Another provision relating to children and young people is item [46] of schedule 1, which, among other things, provides a new defence in new section 80AG. It is a defence to the prosecution of various sexual offences against a child aged between 10 and 16 years if the victim is of or is above 14 years of age and the age difference between the alleged victim and the accused is no more than two years. The heading of the section is “Defence Of Similar Age”. Whatever one might want to say about such behaviour, it is hard to see why it should be in the purview of the criminal law. This is another attempt in the drafting and the thinking behind the provision to criminalise that which should be criminal, and to try to treat other behaviours as not being criminal where, on a fair analysis, it is not warranted. It is always a difficult balancing act in this area.

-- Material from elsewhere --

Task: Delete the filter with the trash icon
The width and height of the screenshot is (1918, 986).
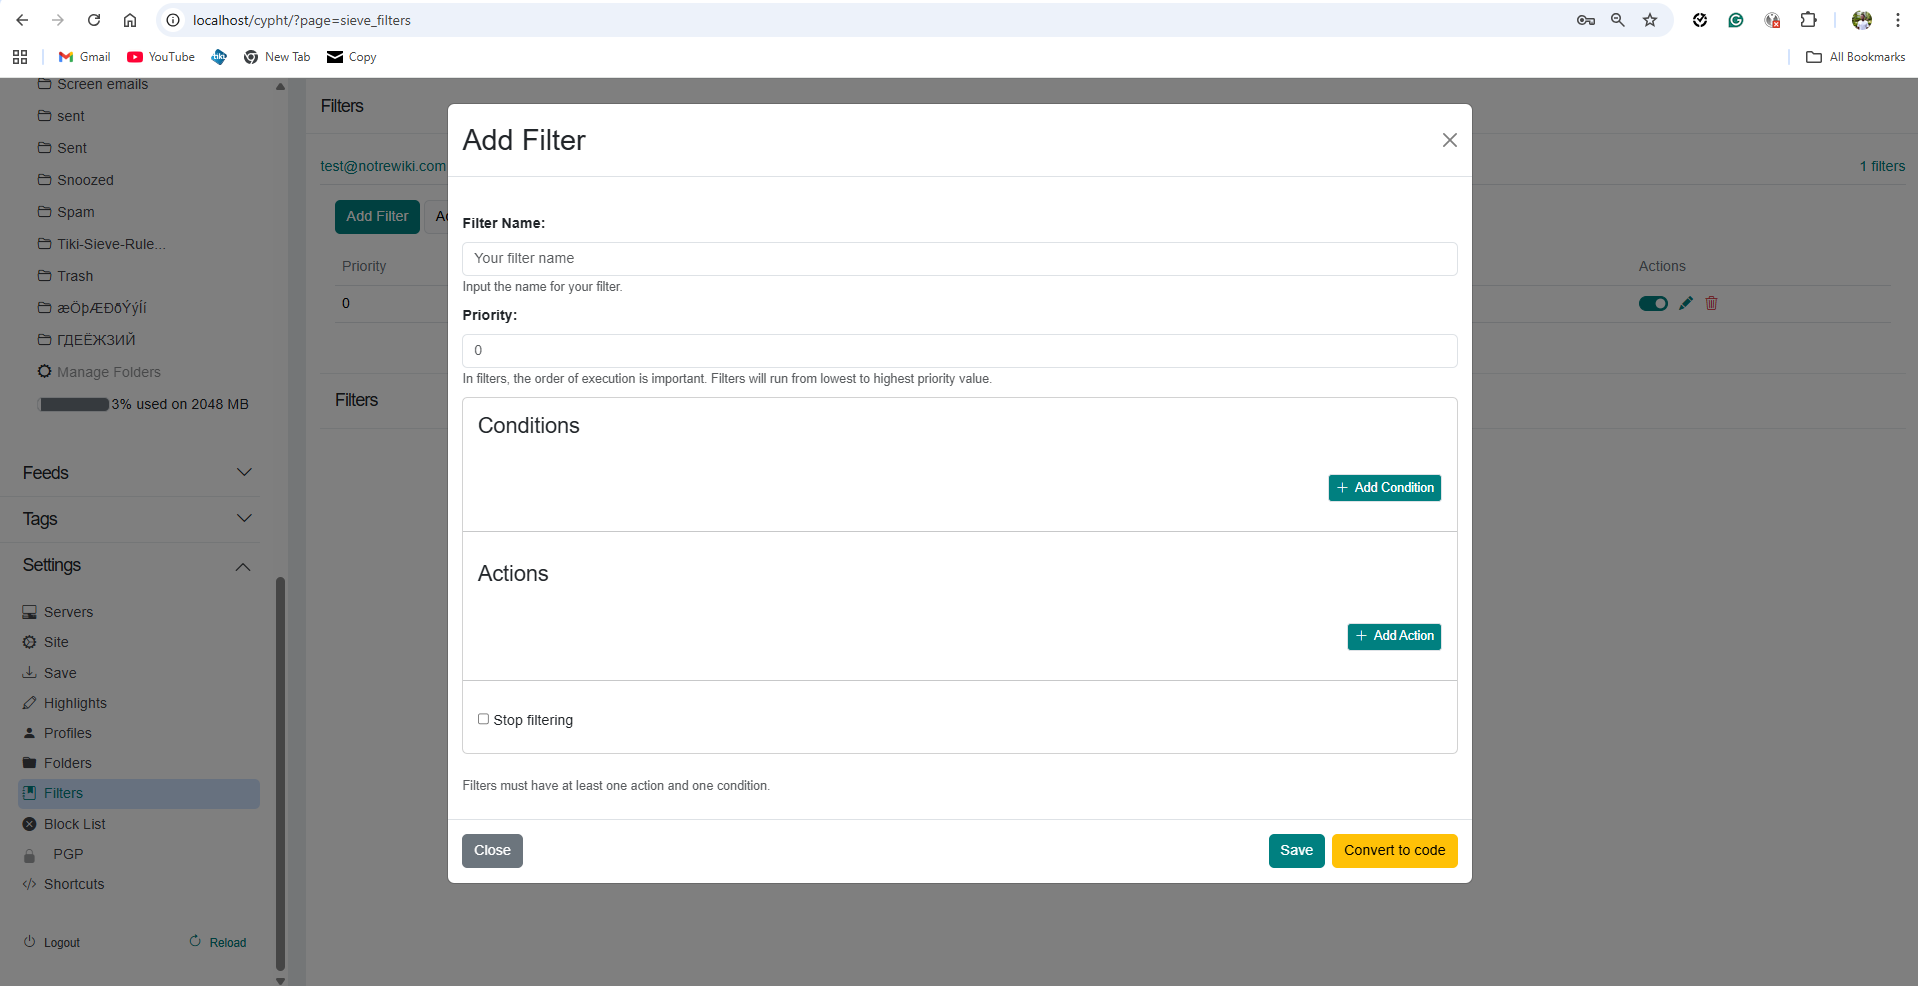Action: point(1710,303)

Schedule 3 amends the Crimes (Sentencing Procedure) Act. One amendment provides that in relation to historical child sexual abuse, a court, when sentencing an offender, cannot regard good character or behaviour as a mitigating factor if that was of assistance in the commission of the offence. That is quite important because often in child abuse situations offenders are able to access the victims and trade upon their trusted position. That should not, upon conviction, be able to be prayed in aid—or used in aid—upon sentencing if that was the same currency, as it were, used to commit the offence. At present, that is the case for current offences but this extends it to historical offences.

A new section 25AA provides that an offender must be dealt with by the court in accordance with the sentencing patterns and practices at the time of sentencing in relation to child sexual offences. The current common law provision in this State is that the court should be guided by sentencing patterns that were in place at the time of the offence. To do otherwise, as has been historically argued, is a form of retrospectivity and thus bad in principle. In practical terms, in relation to these offences previous sentencing patterns were less severe than is presently the case. The objection in principle is met by three powerful arguments. The first is that it relates to child sexual offences and not more broadly, which should be pursued with heavy moral opprobrium.

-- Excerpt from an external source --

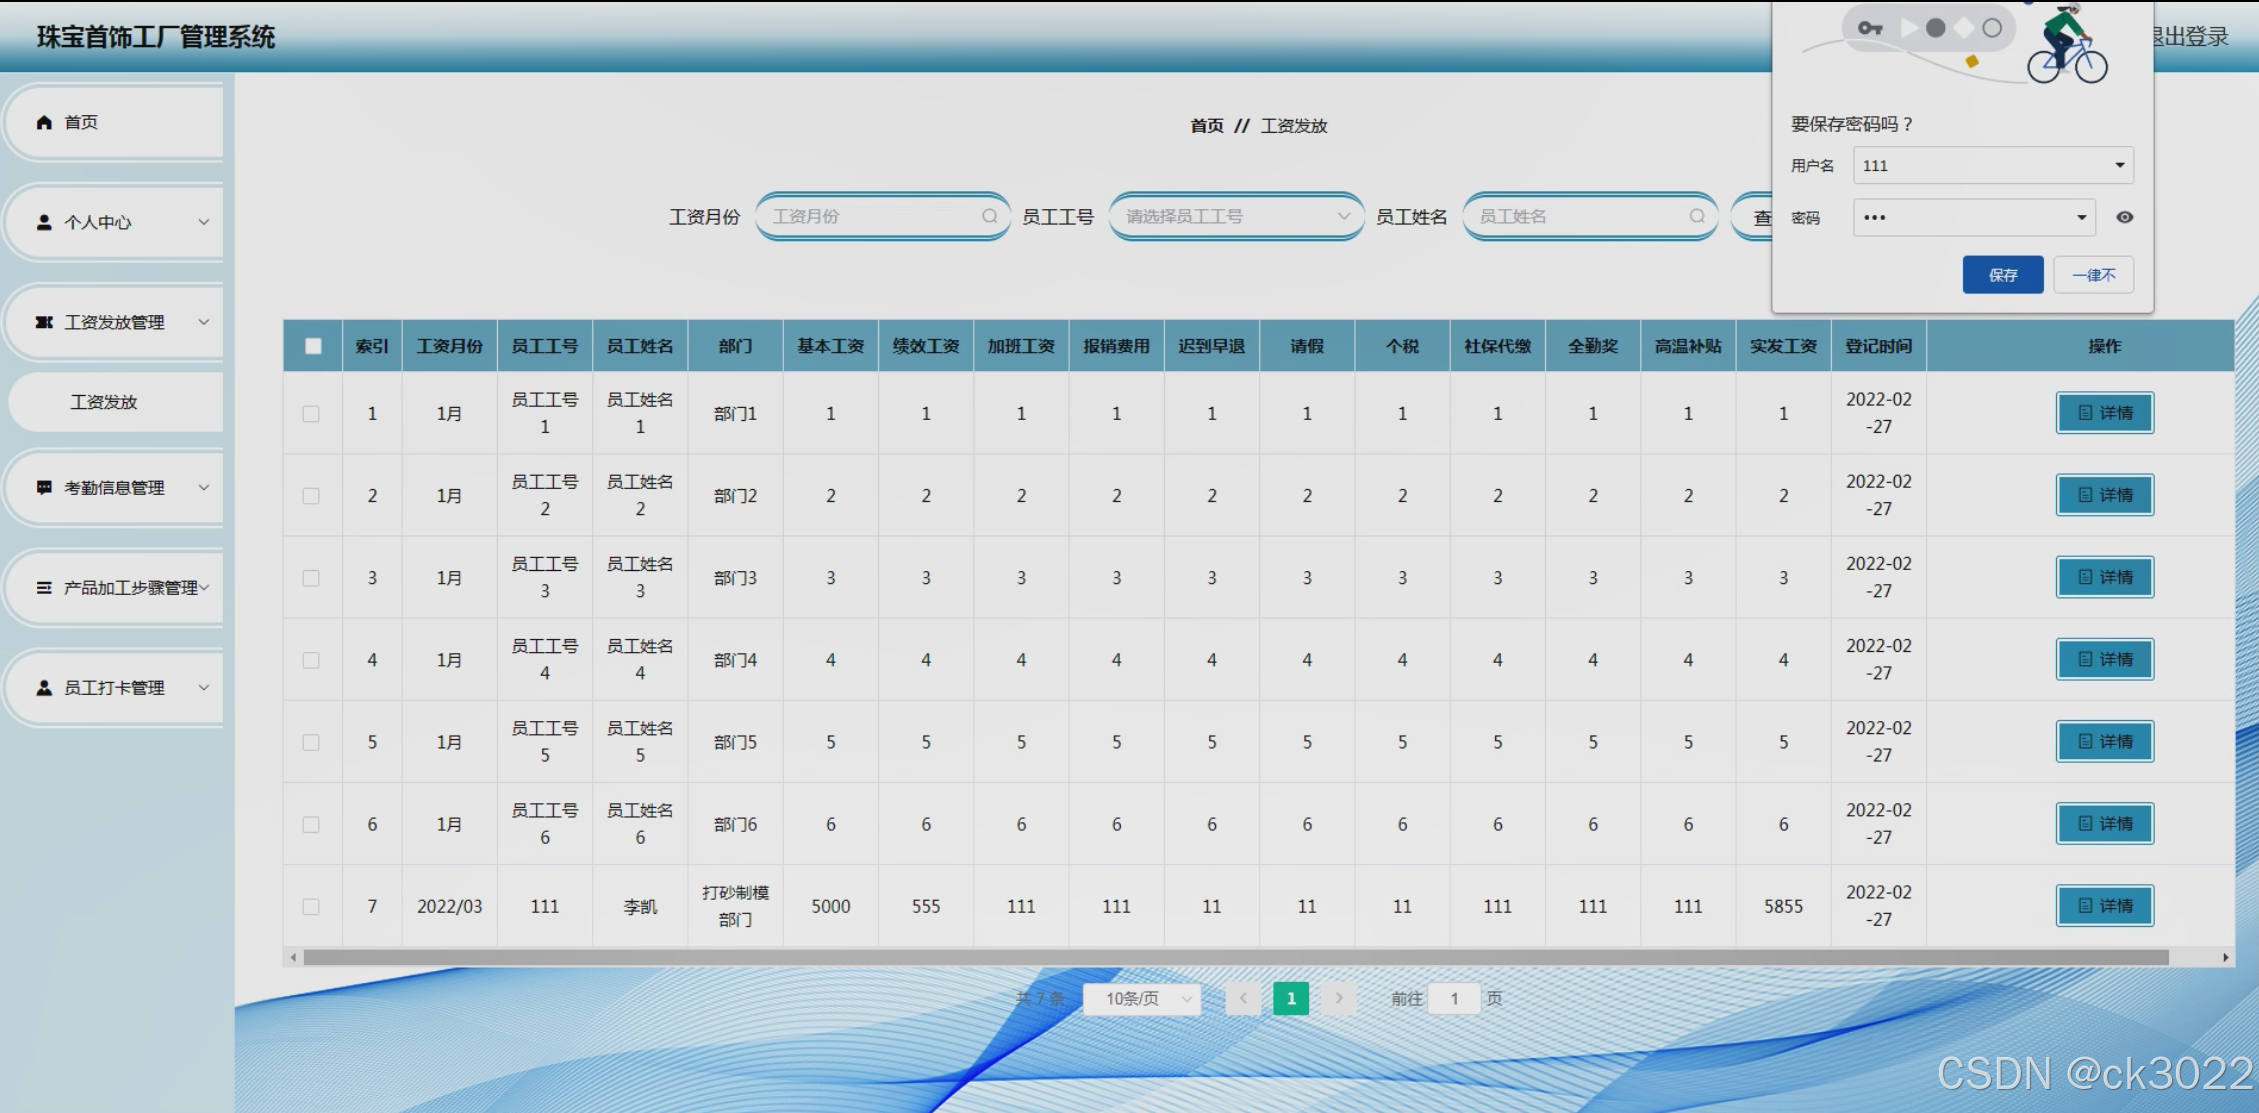
Task: Click 保存 to save the password
Action: 2002,275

The second is that the earlier and more lenient sentencing patterns were not the result of some carefully thought-out and sensibly calibrated analysis or principles of law; but, rather, resulted from attitudes that failed to recognise or, perhaps given what we now know, refused to accept the seriousness of the offences that have occurred historically. Thirdly, as the Attorney pointed out in his second reading speech, the maximum penalty for the offence will remain what it was at the time of the offence. So the substantive law will remain unchanged, but the sentencing approaches and principles will be as at the point of conviction. This, as I understand it, is the model adopted in England. The standard non-parole period, if any, is also that applicable at the time of the offence, rather than at sentencing.

The bill will also deal with what was section 78 of the Crimes Act. There was a limitation period that meant various sexual offences against some children had to have prosecutions commenced within 12 months of the offence. The limitation period was abolished in 1992 but the abolition was not made retrospective. This bill will make that abolition retrospective, which means these types of historical offences committed prior 1992 can now be prosecuted if the evidence is available. The Criminal Procedure Act is amended to provide for a new type of jury direction to allow the provision of educative material. A new section 80AF has a procedural provision to deal with complexities in offences occurring over a period.

With those comments, the Opposition makes it clear that it does not oppose the legislation. The Opposition sees much good in it and hopes some difficulties that have been identified are worked out over the implementation of the new legislation. The Opposition, like the Government and every party, will remain vigilant in this important area of public policy and law.